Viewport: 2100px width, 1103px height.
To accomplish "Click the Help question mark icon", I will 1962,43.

---

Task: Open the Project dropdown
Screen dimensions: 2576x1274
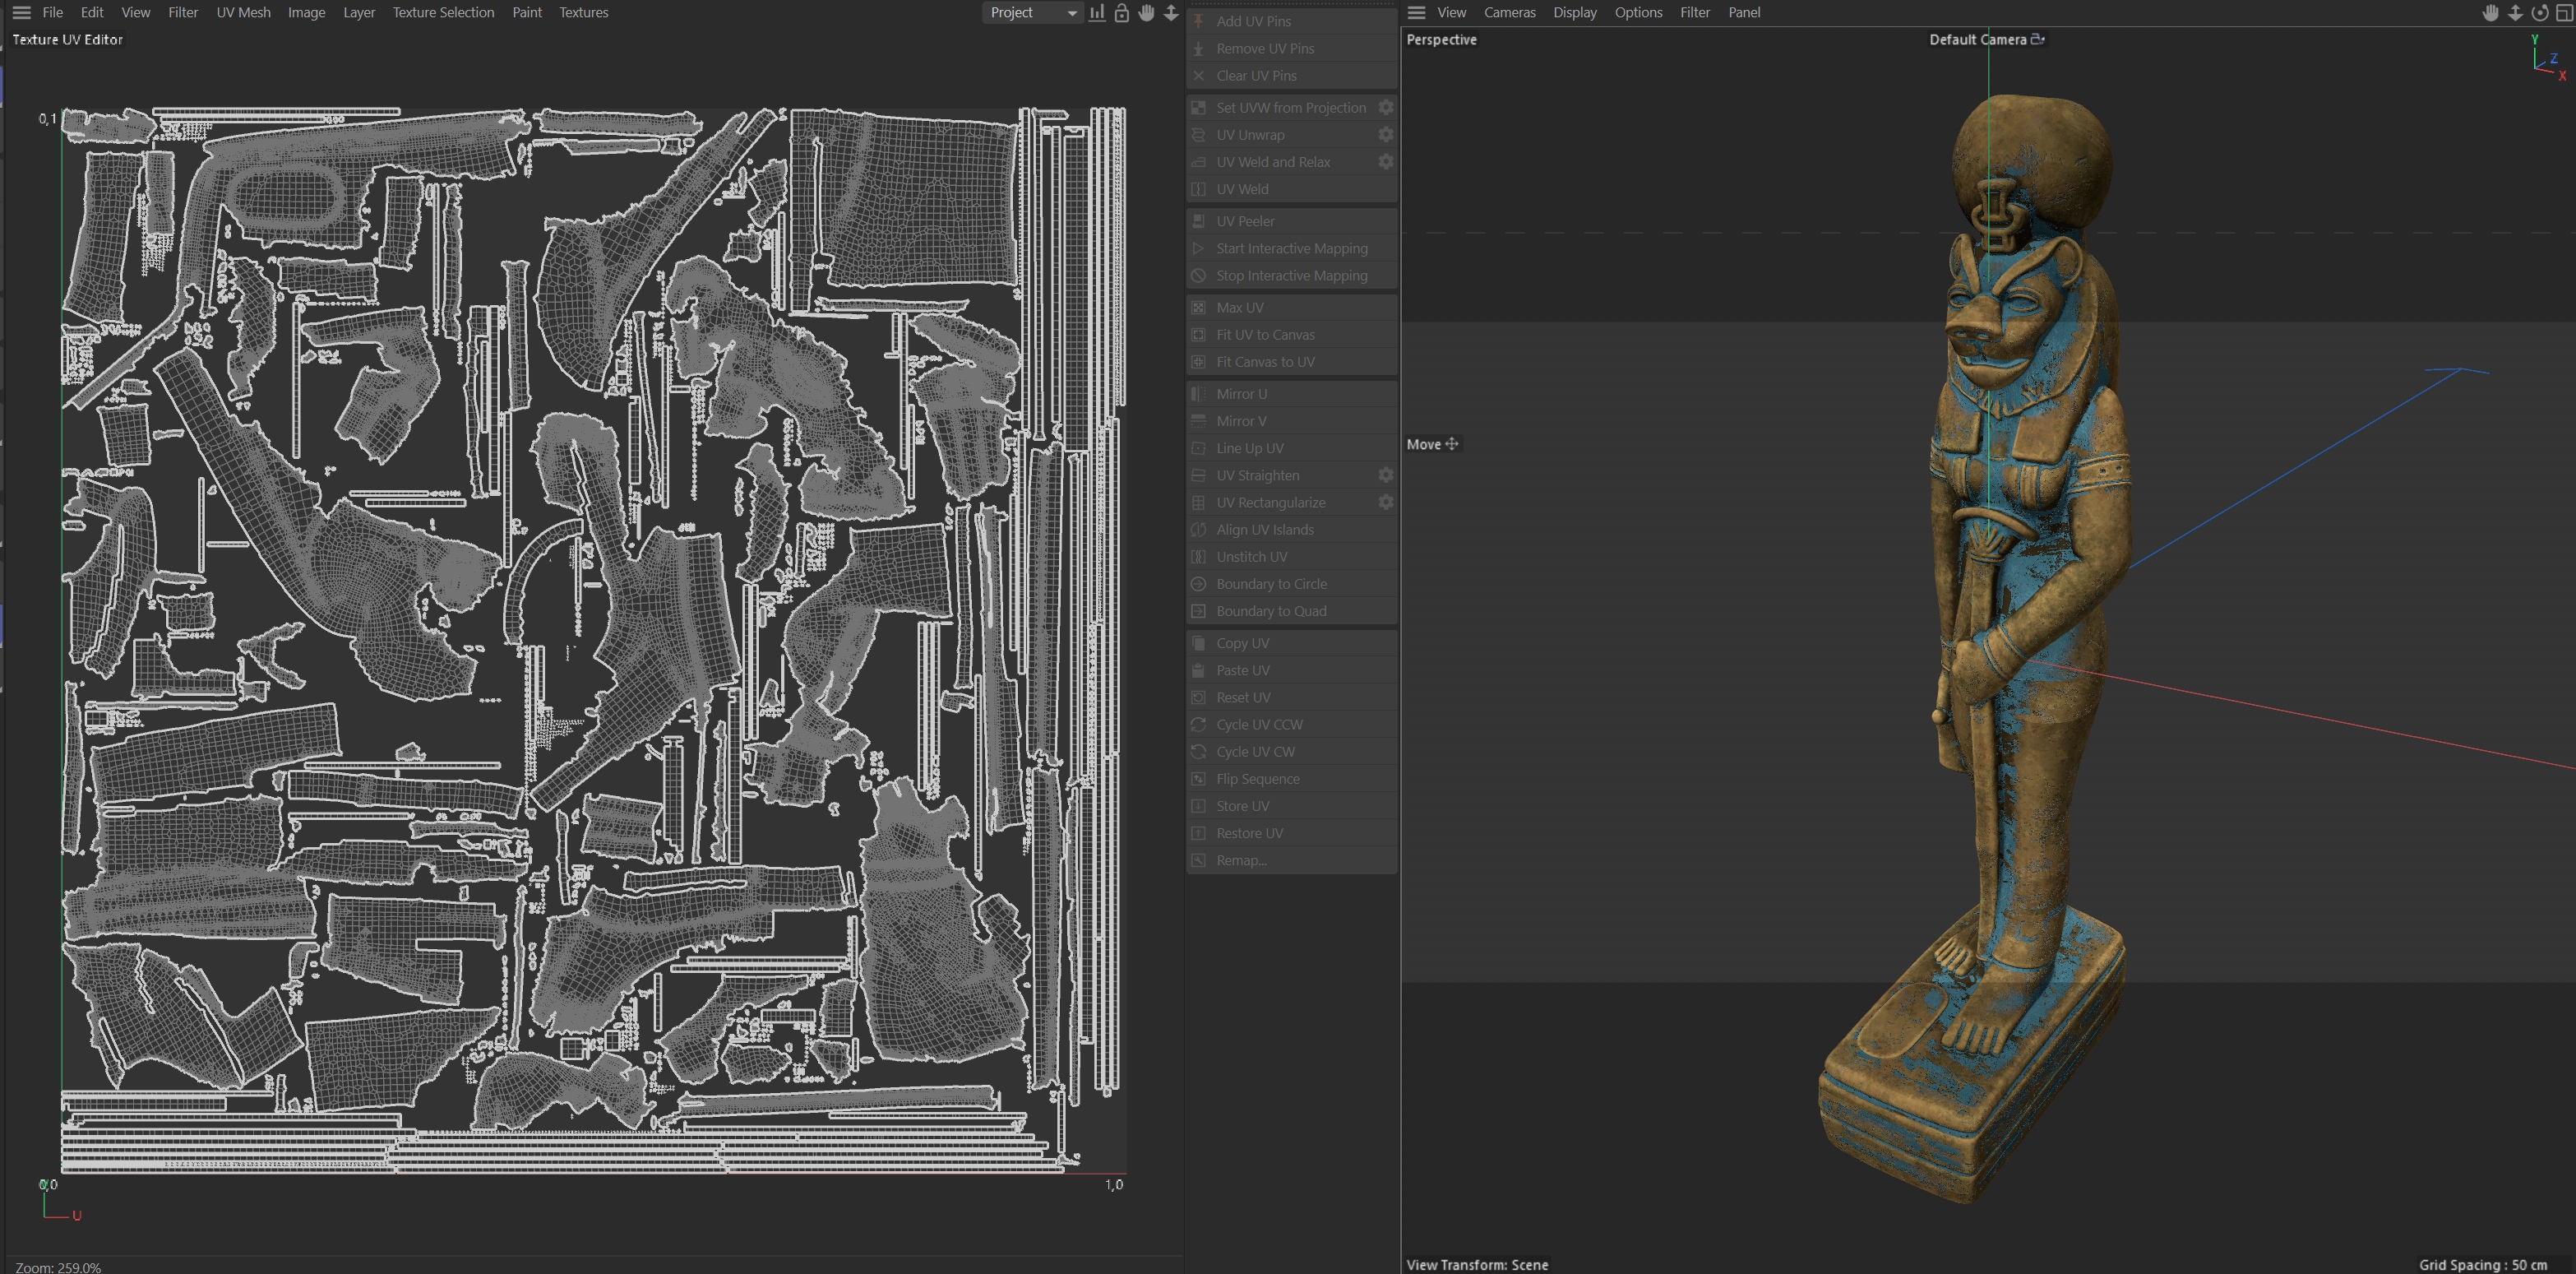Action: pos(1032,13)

...

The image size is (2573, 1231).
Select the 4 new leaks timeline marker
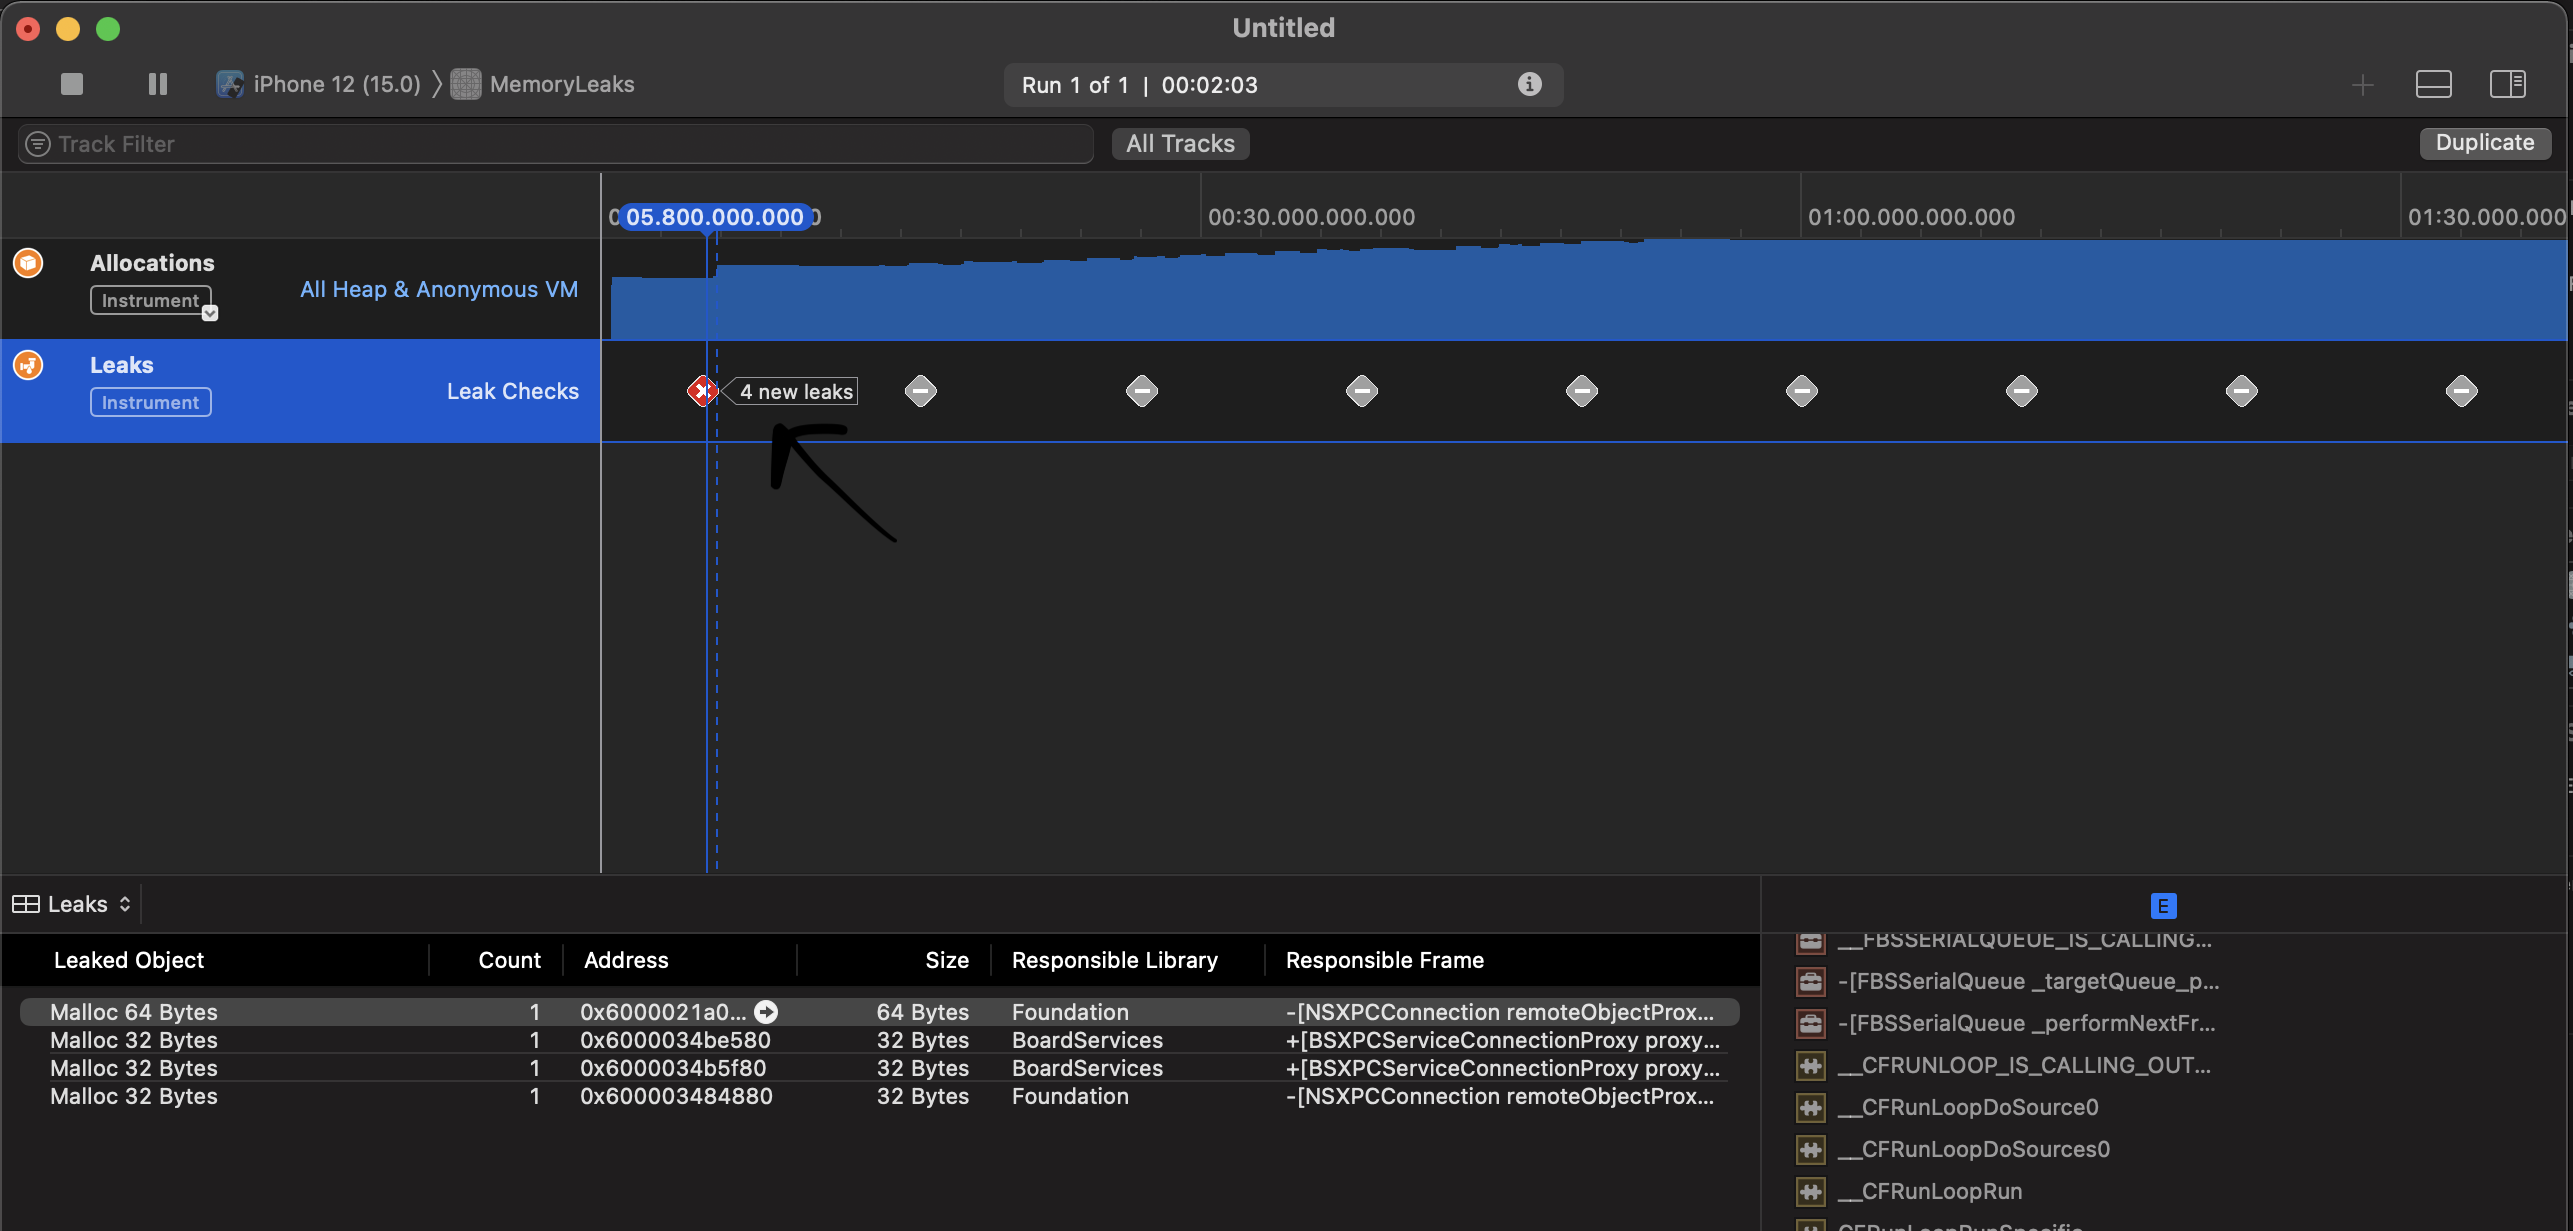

Goal of the exercise >> Look back at the data above. Transcribe exactly the lines starting at the line that contains "The image size is (2573, 1231)." and ending at the line that contains "Select the 4 new leaks timeline marker".

Reply to the exercise >>
The image size is (2573, 1231).
Select the 4 new leaks timeline marker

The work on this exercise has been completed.